Errada: quartzo é um silicato muito estável, mas não é a forma mineral de fixação do CO2.
- B)Carbonato – calcita.
Certa: a calcita é um carbonato estável e pode representar o produto final da mineralização do CO2.
- C)Sulfato – anidrita.
Errada: anidrita é um sulfato e não é a forma mais estável para aprisionar carbono.
- D)Cloreto – halita.
Errada: halita é um cloreto, relacionada ao sal-gema, e não ao armazenamento mineral estável de CO2.
- E)Silicato – feldspato.
Errada: feldspato é um silicato comum em rochas, mas não é o mineral final mais estável para estocar CO2.
Gabarito: B
Quando se fala em estocagem geológica de CO2, a ideia é transformar o gás em algo menos “fujão” e mais estável ao longo do tempo. Em sistemas fechados, a forma mais segura é aquela em que o carbono fica preso como mineral sólido, reduzindo muito a chance de retorno para a atmosfera. É por isso que a mineralização é tão interessante: o CO2 reage com a rocha e vira um composto sólido, em vez de ficar apenas dissolvido ou aprisionado fisicamente. Entre os minerais, os carbonatos são os campeões de estabilidade para esse fim. A calcita, por exemplo, é um carbonato muito estável e abundante, formado quando o CO2 reage com cátions como cálcio. Em basaltos, que são rochas ricas em minerais máficos, há justamente bastante cálcio, magnésio e ferro disponíveis para esse tipo de reação. Assim, o carbono pode ser fixado por longos períodos como calcita, magnesita e outros carbonatos. Já silicatos, sulfatos e cloretos não representam a forma final mais estável de armazenamento do carbono. Silicatos podem até participar de reações de alteração, mas não são a forma mineral em que o CO2 fica mais seguramente imobilizado.
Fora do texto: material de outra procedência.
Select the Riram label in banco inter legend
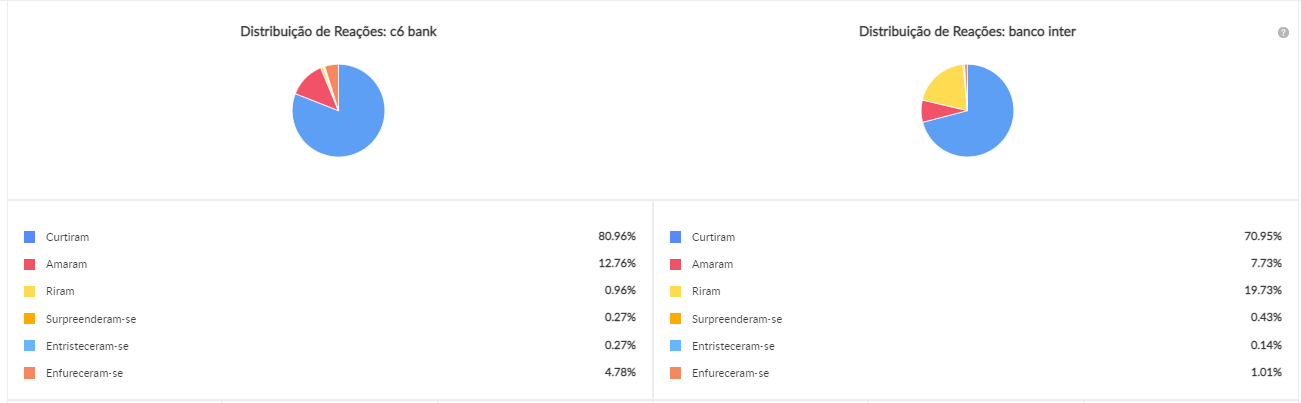The height and width of the screenshot is (403, 1301). (x=707, y=291)
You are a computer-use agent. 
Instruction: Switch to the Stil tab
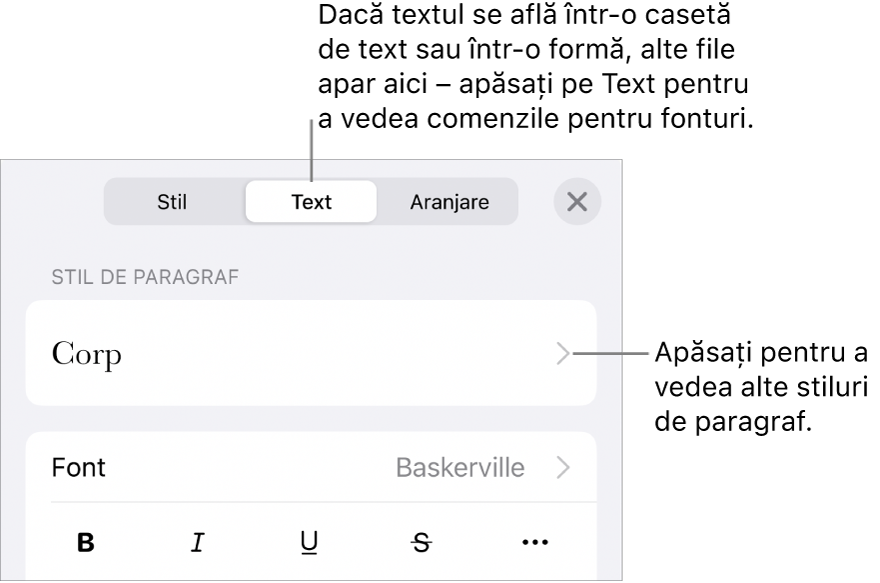(x=172, y=201)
Na prática, o raciocínio geológico é simples: se o objetivo é prender o carbono “para valer”, você quer um mineral que já seja o produto final da reação e que tenha grande estabilidade termodinâmica. Por isso o gabarito é a letra B. A calcita é um carbonato e representa justamente a forma mineral estável em que o CO2 pode ser estocado em um sistema fechado, com grande durabilidade geológica.